Canto XIX

Vala dos simoníacos
Espírito do papa Nicolau III

Ó Simão mago, e todos aqueles que te seguiram, profanando e vendendo as coisas de Deus pelo preço de ouro e prata! Em vossa homenagem devo soar a trombeta, pois é aqui, nesta terceira vala, onde estais!

Já estávamos no meio da ponte sobre a terceira vala. De lá eu vi nas encostas e nos fundos da pedra gelada, redondos furos escavados de igual tamanho. Da boca dos furos pendiam os pés de um penitente, cujo corpo estava enterrado nos buracos com a cabeça para baixo. Nas plantas dos pés ardiam chamas, que escorriam por seus calcanhares. Os sofredores, desesperados, agitavam seus pés freneticamente, na vã esperança de livrarem-se das dores causadas pelas chamas.
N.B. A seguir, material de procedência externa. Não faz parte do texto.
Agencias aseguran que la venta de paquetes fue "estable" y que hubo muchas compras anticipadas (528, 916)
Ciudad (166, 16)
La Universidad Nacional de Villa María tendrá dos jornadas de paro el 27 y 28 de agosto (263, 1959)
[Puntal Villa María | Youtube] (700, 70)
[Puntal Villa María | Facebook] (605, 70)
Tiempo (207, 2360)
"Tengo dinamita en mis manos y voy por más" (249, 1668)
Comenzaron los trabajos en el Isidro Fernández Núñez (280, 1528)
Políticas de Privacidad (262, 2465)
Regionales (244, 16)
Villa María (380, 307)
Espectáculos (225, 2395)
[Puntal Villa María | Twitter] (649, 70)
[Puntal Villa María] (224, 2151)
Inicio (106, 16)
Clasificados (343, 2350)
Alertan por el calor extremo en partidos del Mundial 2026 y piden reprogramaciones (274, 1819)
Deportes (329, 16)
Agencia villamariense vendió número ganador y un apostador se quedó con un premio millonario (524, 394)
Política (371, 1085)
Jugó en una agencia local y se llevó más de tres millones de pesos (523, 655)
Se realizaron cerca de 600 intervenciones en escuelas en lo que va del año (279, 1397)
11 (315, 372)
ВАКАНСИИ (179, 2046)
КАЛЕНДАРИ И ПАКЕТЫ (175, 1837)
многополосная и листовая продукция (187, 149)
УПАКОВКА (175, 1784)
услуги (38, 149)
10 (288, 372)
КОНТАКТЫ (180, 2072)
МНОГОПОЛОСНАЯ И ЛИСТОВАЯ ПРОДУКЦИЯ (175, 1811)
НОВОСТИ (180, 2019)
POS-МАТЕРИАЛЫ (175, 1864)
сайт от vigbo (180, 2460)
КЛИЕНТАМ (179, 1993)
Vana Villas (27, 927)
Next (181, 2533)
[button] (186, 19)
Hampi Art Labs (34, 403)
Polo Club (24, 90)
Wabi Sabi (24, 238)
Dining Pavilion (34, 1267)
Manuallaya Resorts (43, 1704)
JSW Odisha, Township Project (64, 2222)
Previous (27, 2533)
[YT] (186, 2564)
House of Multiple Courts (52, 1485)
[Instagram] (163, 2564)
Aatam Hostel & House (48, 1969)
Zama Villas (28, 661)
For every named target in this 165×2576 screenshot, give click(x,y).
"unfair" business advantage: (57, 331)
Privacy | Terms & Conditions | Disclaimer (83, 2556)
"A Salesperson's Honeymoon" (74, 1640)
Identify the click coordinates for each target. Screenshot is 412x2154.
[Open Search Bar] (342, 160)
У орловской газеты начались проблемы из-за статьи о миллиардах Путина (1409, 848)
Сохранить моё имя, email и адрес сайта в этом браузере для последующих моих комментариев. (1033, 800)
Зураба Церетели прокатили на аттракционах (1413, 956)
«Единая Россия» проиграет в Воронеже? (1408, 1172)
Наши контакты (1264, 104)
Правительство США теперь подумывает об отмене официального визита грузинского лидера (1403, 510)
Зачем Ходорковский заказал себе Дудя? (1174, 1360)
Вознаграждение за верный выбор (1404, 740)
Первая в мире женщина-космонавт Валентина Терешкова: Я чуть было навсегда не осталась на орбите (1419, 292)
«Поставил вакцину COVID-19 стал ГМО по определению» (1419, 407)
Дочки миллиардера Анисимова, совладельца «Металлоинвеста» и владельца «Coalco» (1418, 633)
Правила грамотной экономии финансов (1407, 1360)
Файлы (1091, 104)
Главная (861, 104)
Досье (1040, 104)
- Mestre - perguntei -, quem é aquele que se debate mais que os outros, e que é torturado por uma chama mais vermelha?

- Se quiseres- respondeu - eu te levarei até ele, e lá poderás perguntar quem ele é e de onde veio.

Concordei e ele me ajudou na descida difícil, me segurando enquanto passávamos pelas beiras esburacadas. Só quando eu estava diante do pecador foi que ele me soltou.

Dante conversa com o papa Nicolau III que o confunde com o papa Bonifácio VIII, aguardado naquela parte do Inferno. Ilustração de Gustave Doré (séc XIX).

- Ó tu, alma desgraçada que estás plantada, fala se puderes! - fui dizendo, enquanto me abaixava diante dele como um frade durante uma confissão.

- Já estás aí plantado? Já estás aí plantado, Bonifácio? Por muitos anos enganou-me o escrito! - falou a alma pensando que eu fosse outro. Fiquei imóvel sem saber como responder.

- Rápido, dize a ele que não és ele, que não és aquele que ele pensa que és - ordenou Virgílio, e eu respondi ao espírito da mesma forma como ele me pediu.

- Bem, então o que querem de mim? - perguntou, suspirando e torcendo os pés - Se querem saber quem eu sou, saibam que um dia fui papa, mas na verdade eu era filho da Ursa. Por tanto procurar embolsar ouro naquele mundo, aqui eu mesmo fui embolsado. Neste buraco, abaixo da minha cabeça, estão empilhados todos aqueles que me precederam, pecando por tráfico de coisas divinas, espremidos nas fissuras da pedra. Eu aguardo a chegada daquele que eu pensava que tu eras, que ocupará o lugar que hoje ocupo, me empurrando mais para baixo neste buraco. Os pés dele arderão em chamas até que ele seja também substituído por um pastor sem lei, que virá do ocidente, e que pelo rei da França será protegido. Ele cobrirá a Bonifácio e a mim.

Não resisti em respondê-lo com suas próprias palavras:

- Bem, dize-me quanto foi que Pedro teve que pagar ao nosso Senhor antes que Ele desse-lhe as chaves de sua Igreja? Estejas certo que ele pediu nada mais que "Me acompanha." Então fica tu aí pois essa tua punição é merecida. Tua avareza traz tristeza ao mundo, esmagando os justos, premiando os depravados. Criastes para vós, pastores pervertidos, um deus de ouro e prata! Pouca diferença há entre vós e os idólatras, exceto que eles só adoram a um, e vós adorais centenas!

E enquanto eu falava essas palavras, aqueles pés escoiceavam mais ainda, talvez por ira ou mordidas de consciência. O mestre então me levou de volta à ribanceira e seguimos para a quarta vala.